Molto dell’impeto dietro il “sì” veniva dal desiderio di liberare la Scozia dalle armi atomiche. Questo non risolveva il problema pratico di come operare una difesa militare convenzionale, ma ovviava in gran parte la solita domanda: “e la difesa?” Gli unionisti, poi, sono arrivati ad agitare l’immagine di una Scozia tramutata in una nuova Svizzera, come se questa fosse una brutta cosa.
Una parte molto più grande dei commenti è stata dedicata al problema dell’incertezza economica in caso di indipendenza. Critici come Paul Krugman hanno sostenuto validamente che, siccome l’economia scozzese attualmente dipende dal sistema finanziario globale con tutta la sua instabilità, l’indipendenza politica avrebbe ridotto le sue possibilità di assorbire i danni provocati da crisi economiche più ampie, verso le quali sarebbe rimasta vulnerabile.
La questione ha diviso l’élite economica, con la British Petroleum (BP) prevedibilmente dalla parte del “no” mentre i settori più globali erano a favore del “sì”. Il grosso delle terre scozzesi, intanto, resta nelle mani di una élite: il 50% è di proprietà di 432 famiglie appena. Le singole proprietà immobiliari stanno già passando dalle mani delle vecchie famiglie aristocratiche a quelle di un gruppetto di speculatori globali.

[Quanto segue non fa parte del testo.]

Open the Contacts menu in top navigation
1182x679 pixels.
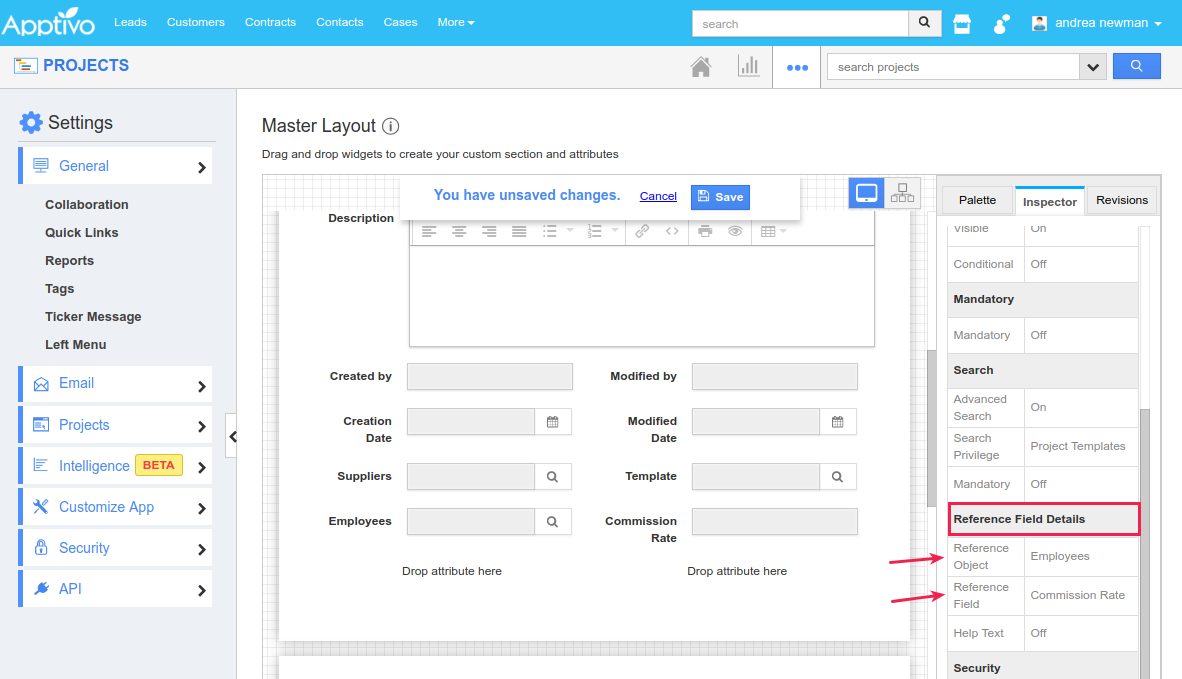[341, 22]
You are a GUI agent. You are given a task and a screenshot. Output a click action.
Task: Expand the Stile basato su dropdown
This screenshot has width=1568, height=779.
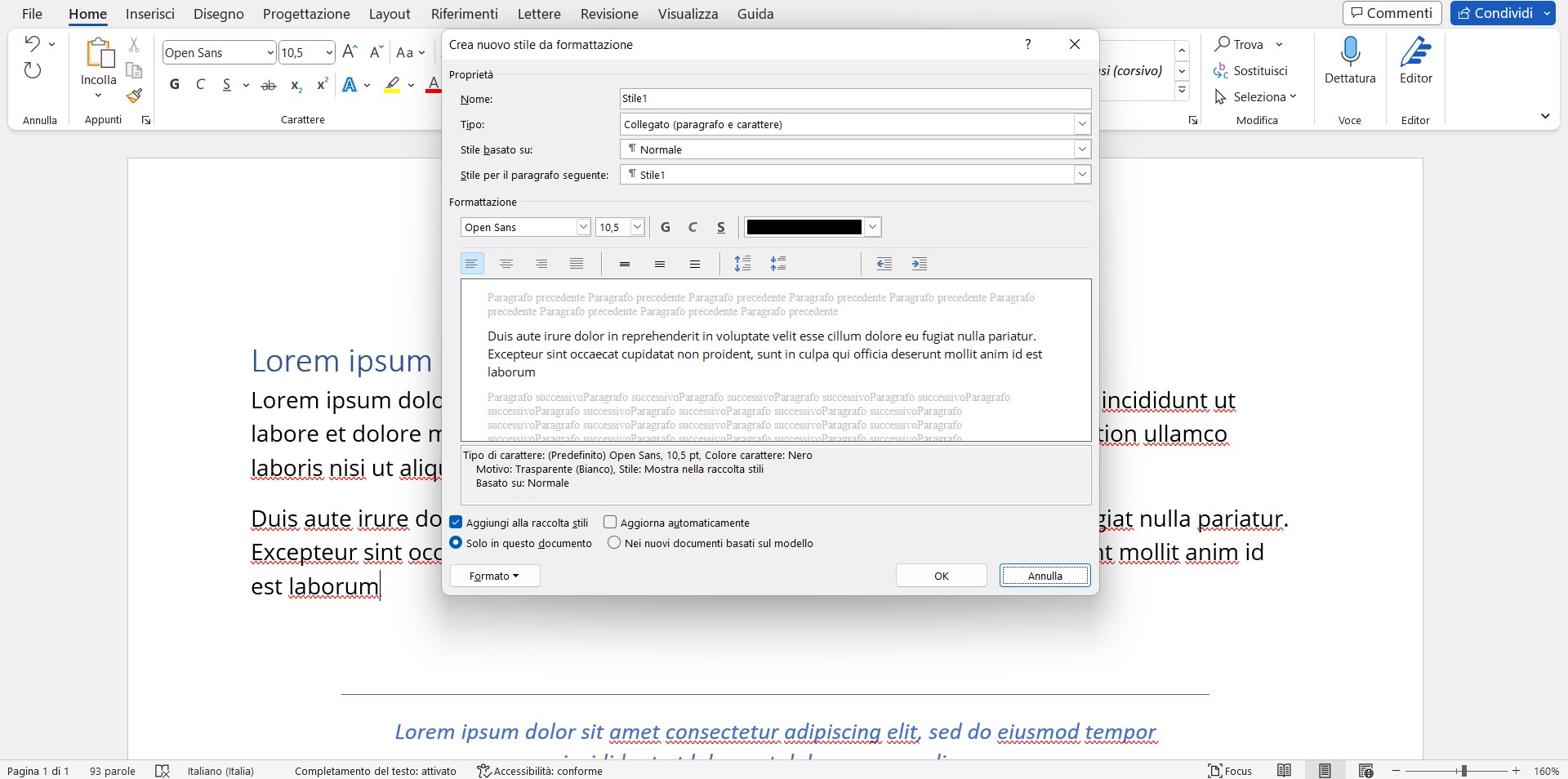point(1082,149)

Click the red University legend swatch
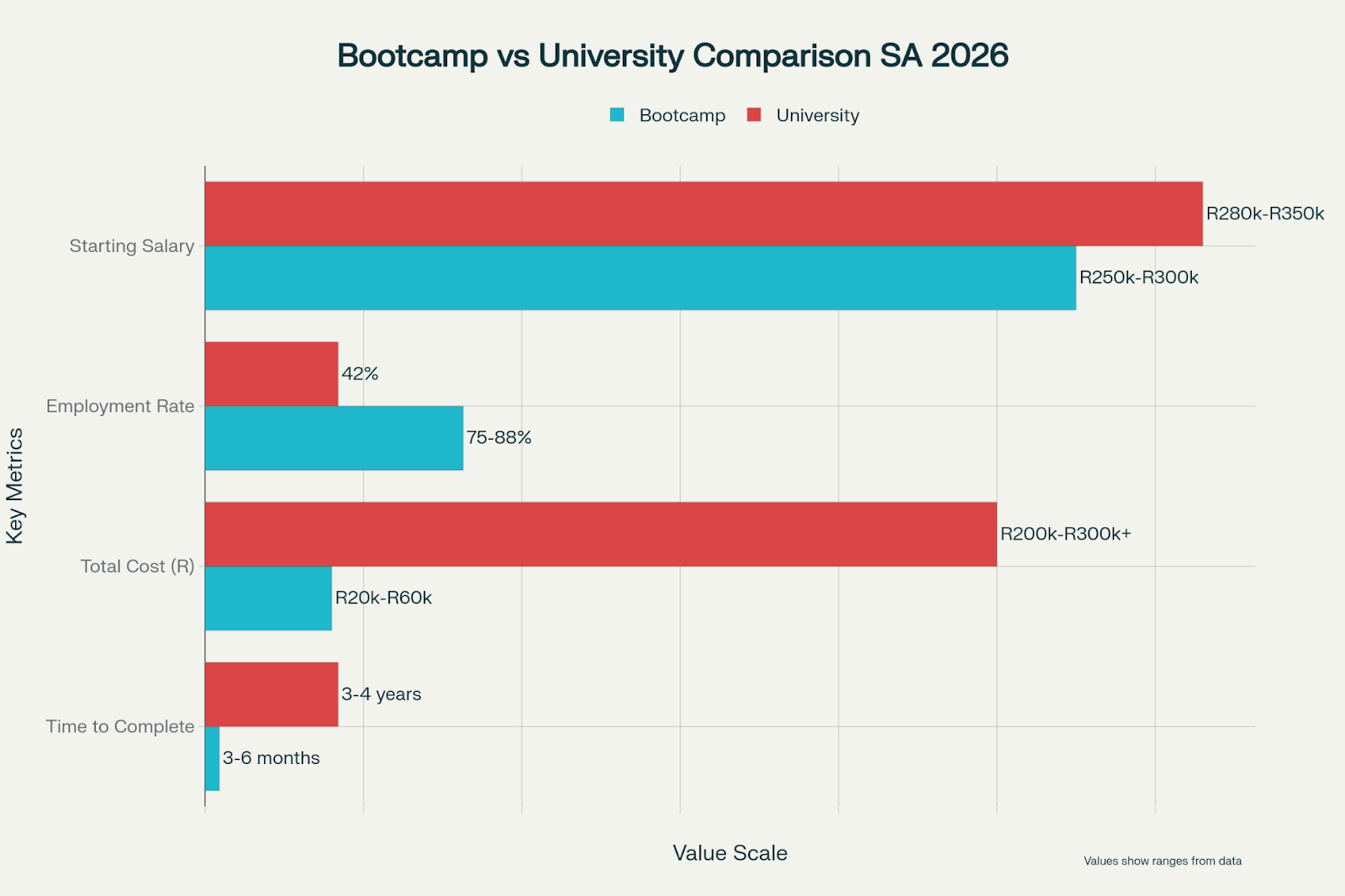pyautogui.click(x=754, y=115)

Con il calo dei proventi di petrolio e gas, l’economia scozzese è stata colpita particolarmente dalla deindustrializzazione. Ma man mano che la tecnologia post-industriale diventa la norma, una base economica diversa diventa sempre più percorribile. I servizi chiave possono essere liberati dalle costrizioni geografiche; il referendum ha ricevuto gran parte dell’impeto dal fatto che la Scozia avrebbe avuto una scelta limitatissima tra il Regno Unito e l’Unione Europea. Ma una concorrenza piena tra valute, per dirne una, non dovrebbe limitarsi all’alternativa tra l’euro e la sterlina. E un decentramento portato al livello dei singoli clan tradizionali non sarebbe più un ricordo romantico, ma una realtà di tutti i giorni.
Il sole sta tramontando sull’impero.